Now, analyses of fossil feathers from all parts of A. huxleyi’s body — reported online February 4 and in an upcoming Science — provide a detailed look at the dino’s color scheme. The new findings also bolster the notion that feathers first evolved for a purpose other than flying, scientists say.

A. huxleyi had black and gray body plumage, the team’s investigations suggest. And while the long feathers on the front and side of the creature’s crest were gray, those sprouting from the top and back of its head were reddish-brown. Along with reddish-brown spots on its head and neck, A. huxleyi sported white racing stripes on its legs and its winglike forelimbs.

Paleobiologist Jakob Vinther of Yale University and his colleagues took a microscopic look at fossilized feathers at 29 sites on a specimen of A. huxleyi unearthed early last year. Some analyses focused on the small, simple feathers that covered the creature’s body and skull, and others targeted the longer, more complex feathers that adorned its forelimbs, legs and feet. “There was hardly any part of the creature that wasn’t feathered,” Vinther notes.

Almost all of the feathers the team scrutinized contained well-preserved remnants of pigment-bearing structures called melanosomes. Feathers lacking melanosomes were probably white, the researchers note. By comparing the size, shape, density and arrangement of melanosomes in each fossil feather with those in variously colored feathers of modern birds, the team then sketched out what A. huxleyi looked like. “Using those comparisons, we can reliably predict [the creature’s] color and map the whole animal,” Vinther says.
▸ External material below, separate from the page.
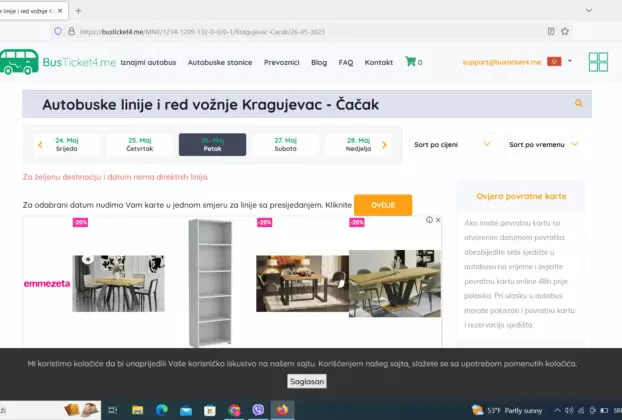The image size is (622, 420).
Task: Click the support@busticket4.me email link
Action: pos(501,62)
The team’s analyses “reveal an enormous array of information,” says Michael Benton, a paleontologist at the University of Bristol in England. The black-and-white bars on A. huxleyi’s forelimbs, as well as its colorful crest, are reminiscent of similar features in modern birds, he adds.

Knowing when color appeared in feathers or filaments may help solve the conundrum of why those structures evolved in the first place, Benton says. After all, he notes, A. huxleyi’s feathered forelimbs weren’t sufficiently large enough to carry the creature’s weight in flight. “What’s the function of half a wing?” he asks. The fact that feathers appear in the fossil record long before flight-capable birds suggests that feathers initially served a behavioral function, possibly one related to sending visual signals, and only later began to serve an aerodynamic function.

Philip J. Currie, a paleontologist at the University of Alberta in Edmonton, Canada, agrees: “Ancient creatures didn’t just sprout feathers and start flying. The feathers were there for another reason first.” Fossils reveal that dinosaurs often had very large eyes and sizable optic lobes in their brains. “Dinosaurs were very visual animals, just like birds are,” he adds.

Bold patterns of plumage, such as those seen in A. huxleyi, could have served any of a number of functions, Vinther and his colleagues speculate. Besides communicating to members of its own species — a “come here, cutie” to members of the opposite sex, say, or a “back off” message to rival suitors — a quick flash of boldly colored plumage could startle an attacking predator or flush prey out of hiding, the researchers say.